The symptoms of West Nile fever, which can be brought on by the West Nile virus, include fever, headache, body aches, swollen lymph nodes, and a rash. Some patients may develop a more severe version of the neurological condition that causes muscle paralysis, brain and spinal cord inflammation, and even death.

Anyone who thinks they might have the West Nile virus sickness should visit their doctor.

The following recommendations are made by state health experts to help avoid diseases spread by mosquitoes:

• Apply an EPA-registered insect repellent containing DEET, picaridin, IR3535, oil of lemon eucalyptus, para-menthane-diol, or 2-Undecanone to clothes and exposed skin;
• Avoid being outdoors when mosquitoes are active (especially early morning, late afternoon, and the hours between dusk and dawn);
• Cover exposed skin by wearing a hat, long sleeves, and long pants in places where mosquitoes are especially active, such as wooded areas;
• Install or repair screens on windows and doors to keep mosquitoes out of the home.

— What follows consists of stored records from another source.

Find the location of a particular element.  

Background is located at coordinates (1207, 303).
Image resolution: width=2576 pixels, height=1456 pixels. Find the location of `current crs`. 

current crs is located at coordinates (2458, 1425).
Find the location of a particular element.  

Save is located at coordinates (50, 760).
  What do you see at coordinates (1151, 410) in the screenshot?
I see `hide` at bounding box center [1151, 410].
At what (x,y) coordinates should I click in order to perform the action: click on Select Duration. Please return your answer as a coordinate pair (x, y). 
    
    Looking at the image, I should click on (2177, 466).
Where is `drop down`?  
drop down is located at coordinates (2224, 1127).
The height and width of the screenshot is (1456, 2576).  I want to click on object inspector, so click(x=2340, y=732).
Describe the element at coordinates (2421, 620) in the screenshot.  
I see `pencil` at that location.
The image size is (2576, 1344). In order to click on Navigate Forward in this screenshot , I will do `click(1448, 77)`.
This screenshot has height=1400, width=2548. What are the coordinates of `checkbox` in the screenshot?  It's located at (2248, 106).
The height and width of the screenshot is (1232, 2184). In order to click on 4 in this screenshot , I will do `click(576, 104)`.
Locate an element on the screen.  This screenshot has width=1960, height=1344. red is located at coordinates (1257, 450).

According to IDOH, even a little container like a bottle cap can develop into a mosquito breeding ground. The actions listed below can assist in getting rid of them:

• Discard old tires, tin cans, ceramic pots, or other containers that can hold water;
• Repair failed septic systems;
• Drill holes in the bottom of recycling containers left outdoors;
• Keep grass cut short and shrubbery trimmed;
• Clean clogged roof gutters, particularly if leaves tend to plug up the drains;
• Frequently replace the water in pet bowls;
• Flush ornamental fountains and birdbaths periodically; and,
• Aerate ornamental pools or stock them with predatory fish.